- Supplied data

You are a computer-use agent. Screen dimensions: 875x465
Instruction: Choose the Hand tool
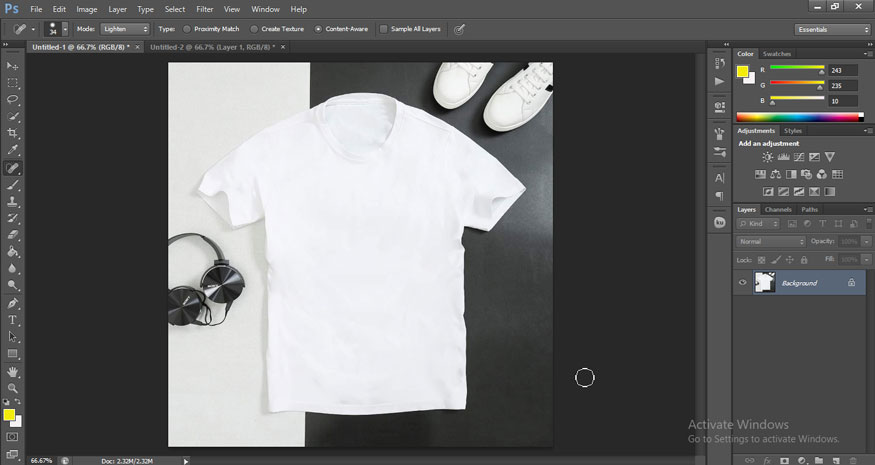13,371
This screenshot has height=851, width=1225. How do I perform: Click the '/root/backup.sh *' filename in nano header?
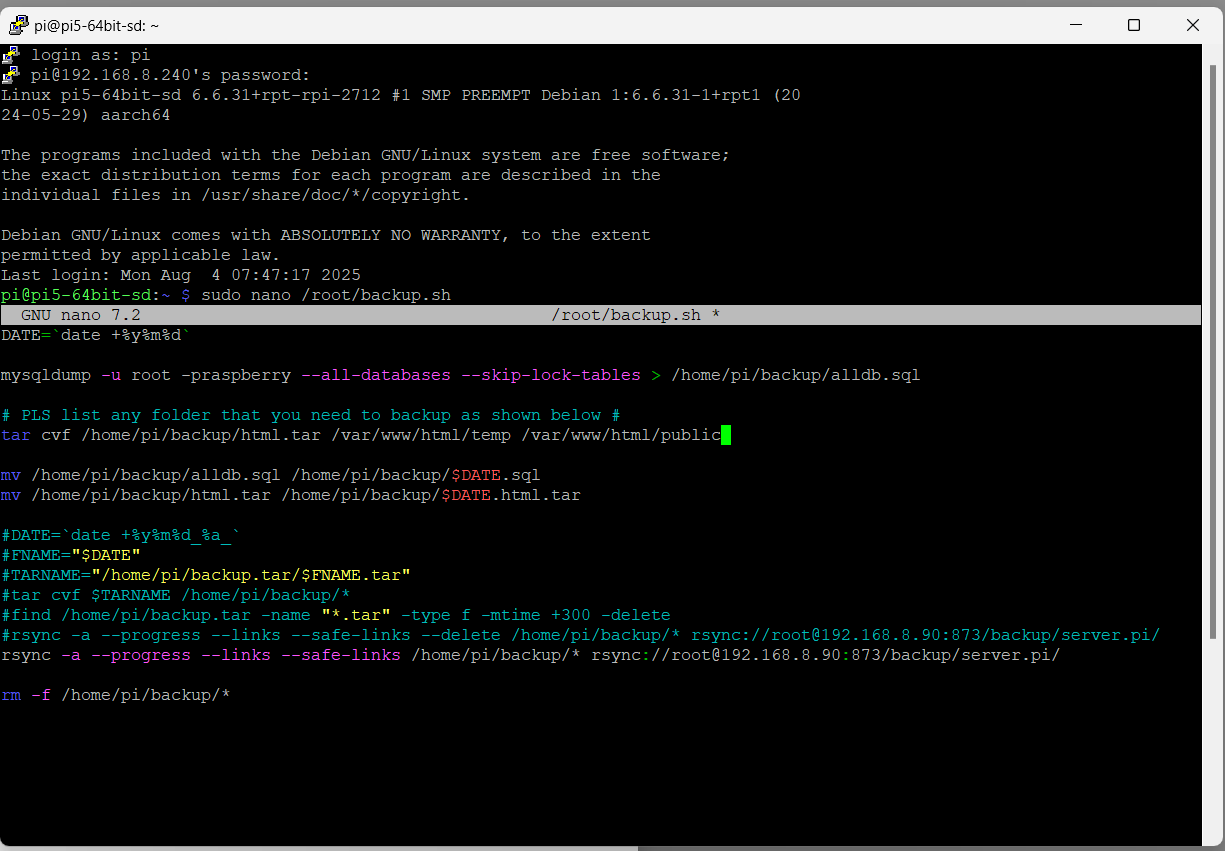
* * *
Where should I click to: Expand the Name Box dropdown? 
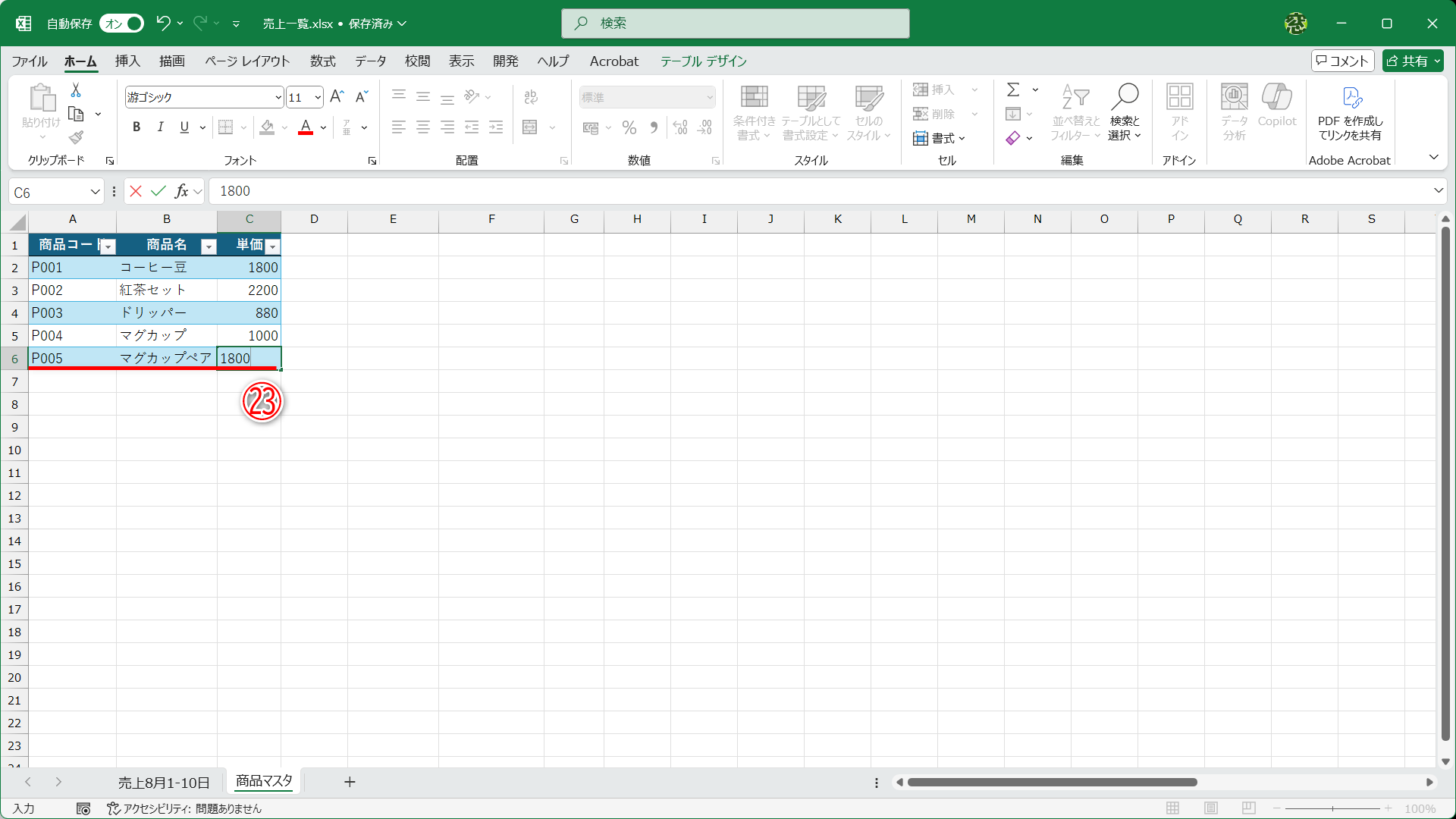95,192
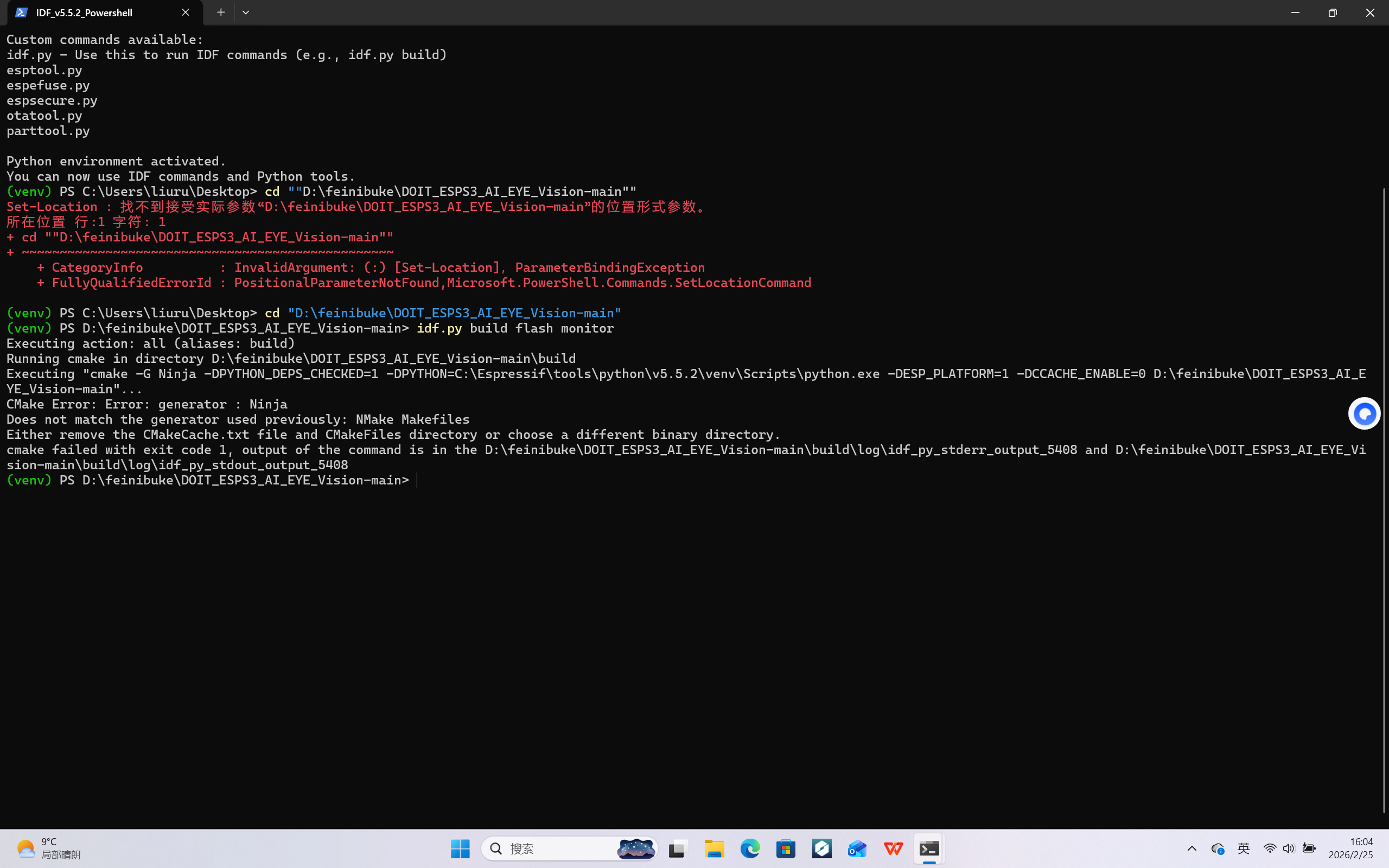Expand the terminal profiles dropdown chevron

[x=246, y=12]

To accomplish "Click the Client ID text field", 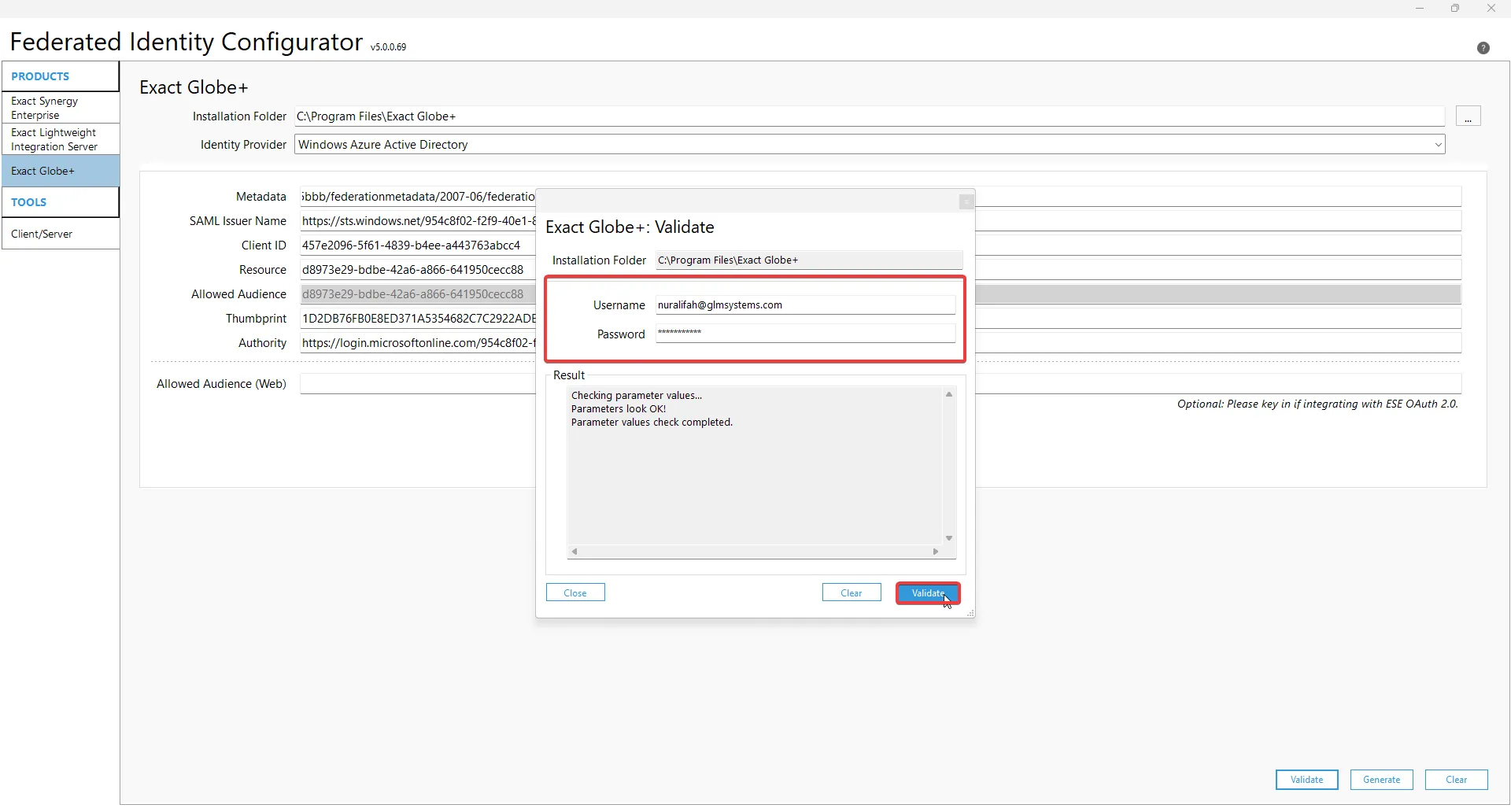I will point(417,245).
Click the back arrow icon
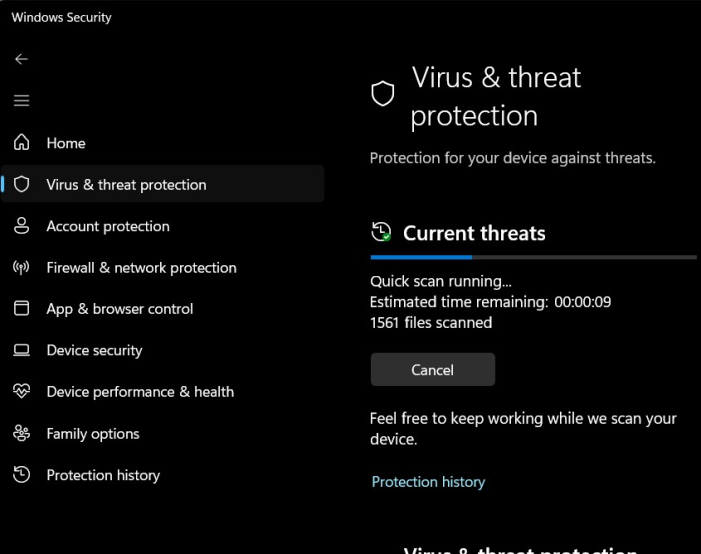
---
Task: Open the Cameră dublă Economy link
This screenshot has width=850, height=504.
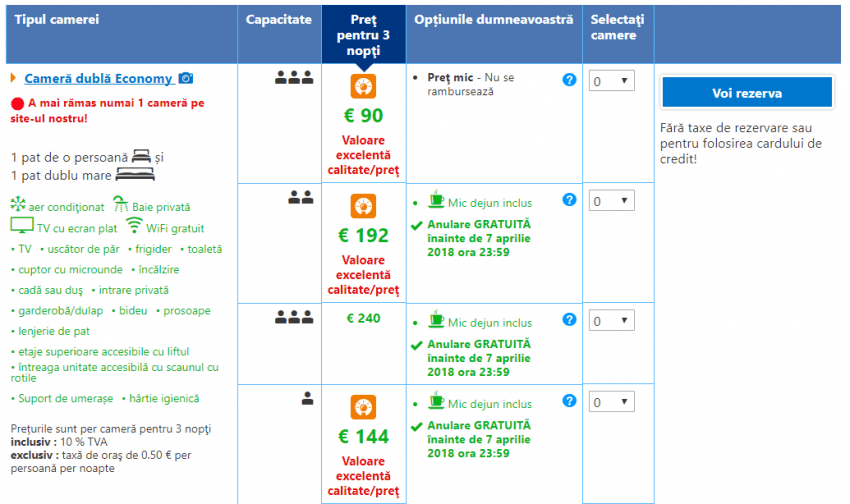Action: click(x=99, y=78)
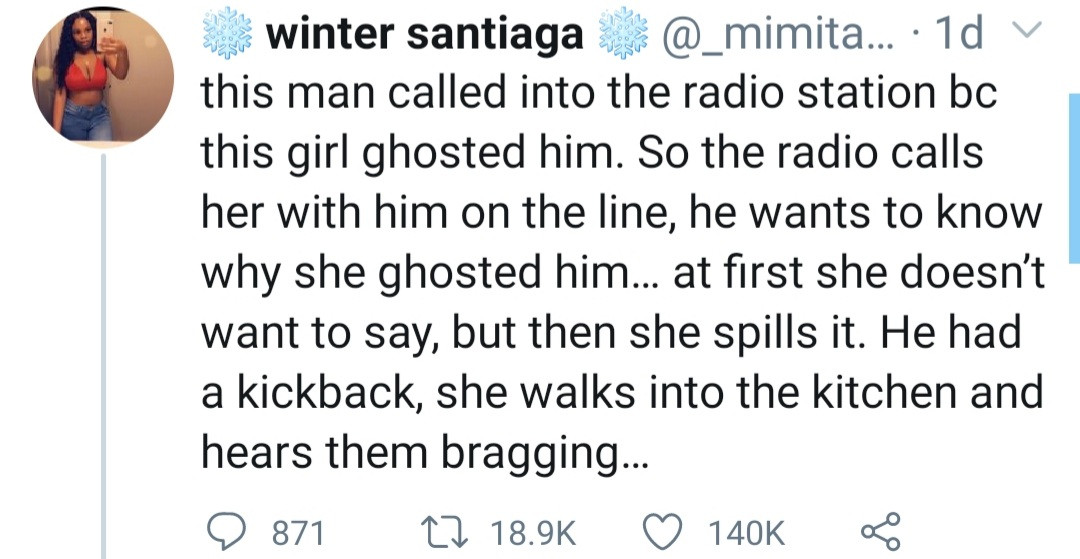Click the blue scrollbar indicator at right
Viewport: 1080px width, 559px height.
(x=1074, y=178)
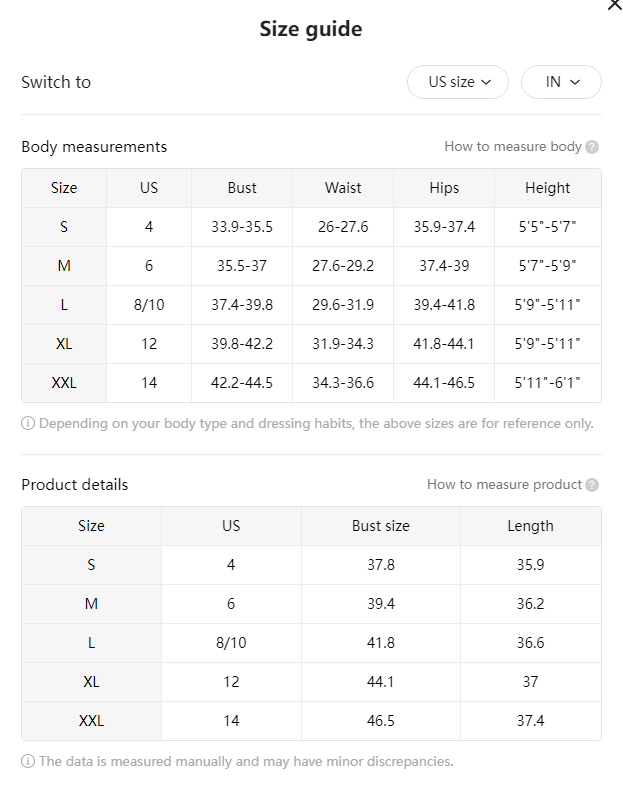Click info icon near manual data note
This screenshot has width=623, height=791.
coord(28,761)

- Short problem
Count the lines in the records above that contain the string "width", treating uppercase and lowercase letters as distinct. State only the number.

- Answer to the task
4